** Start Provided data **
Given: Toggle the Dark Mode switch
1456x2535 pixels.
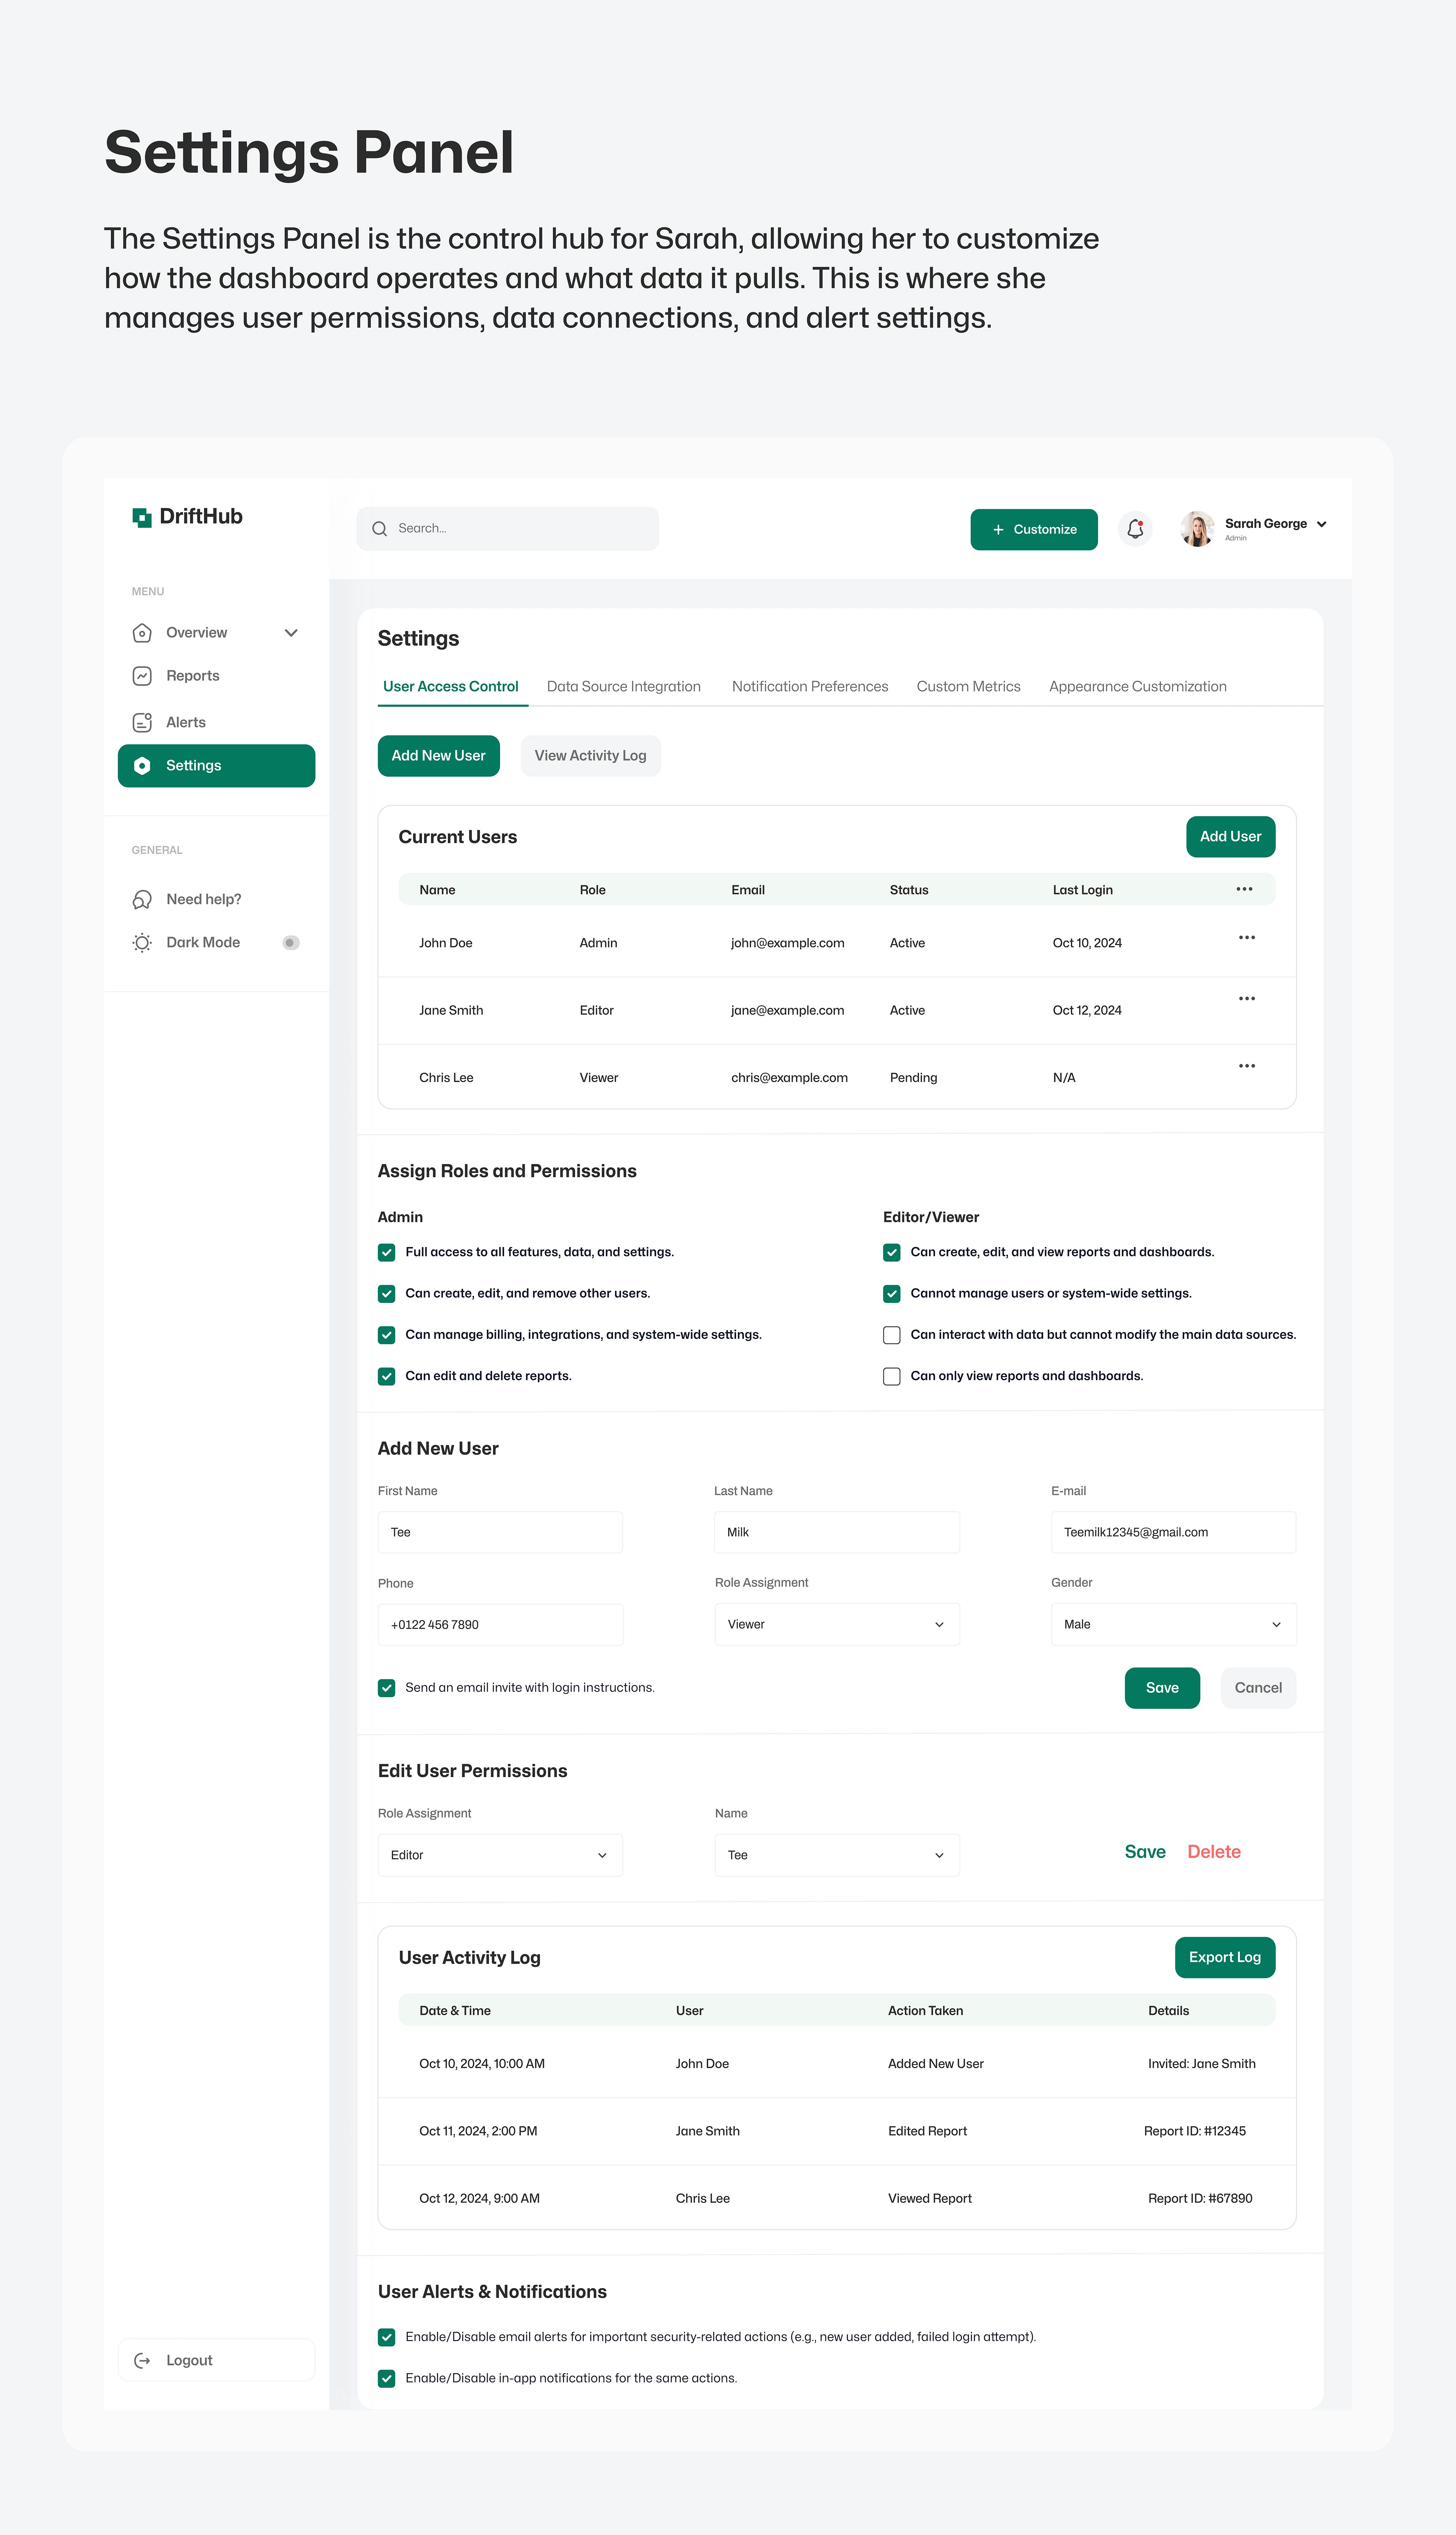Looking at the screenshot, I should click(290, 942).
** End Provided data **
** Start Provided data **
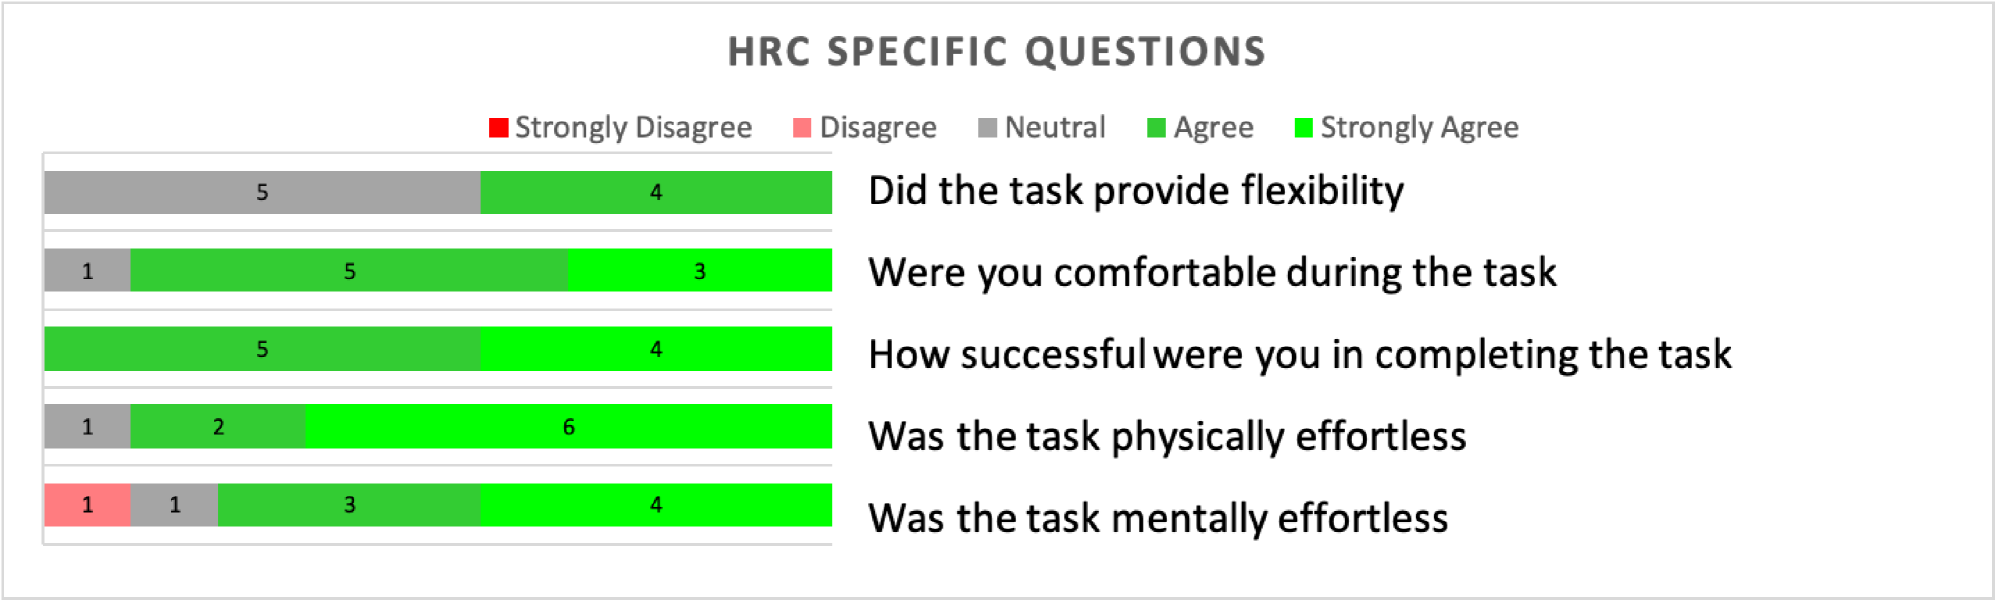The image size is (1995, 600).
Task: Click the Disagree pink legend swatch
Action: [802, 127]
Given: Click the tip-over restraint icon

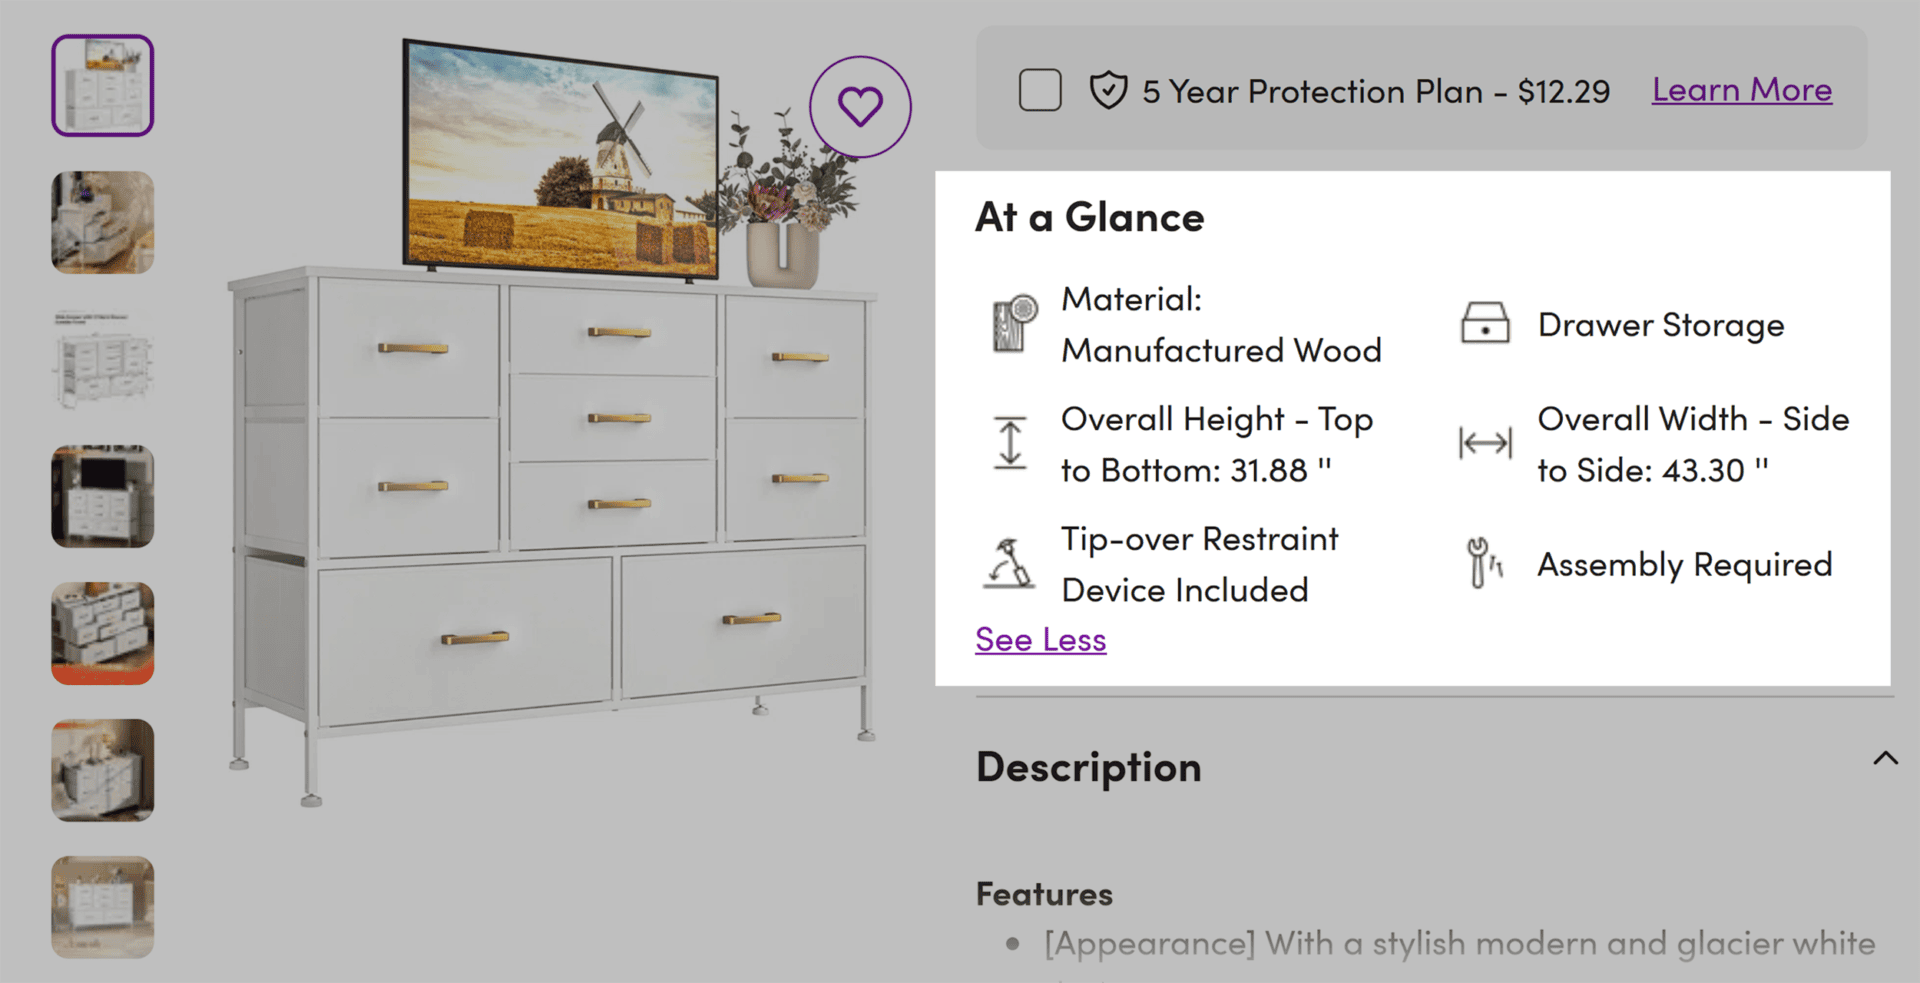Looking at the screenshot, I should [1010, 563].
** End Provided data **
Express the lines running from the one containing "Given: Toggle the Dark Mode switch" through the one containing "Looking at the screenshot, I should click(290, 942).", both included, as a Markdown table with the columns Row and Content. Skip any blank lines and leave the pictures out.

| Row | Content |
|---|---|
| 1 | Given: Toggle the Dark Mode switch |
| 2 | 1456x2535 pixels. |
| 3 | Looking at the screenshot, I should click(290, 942). |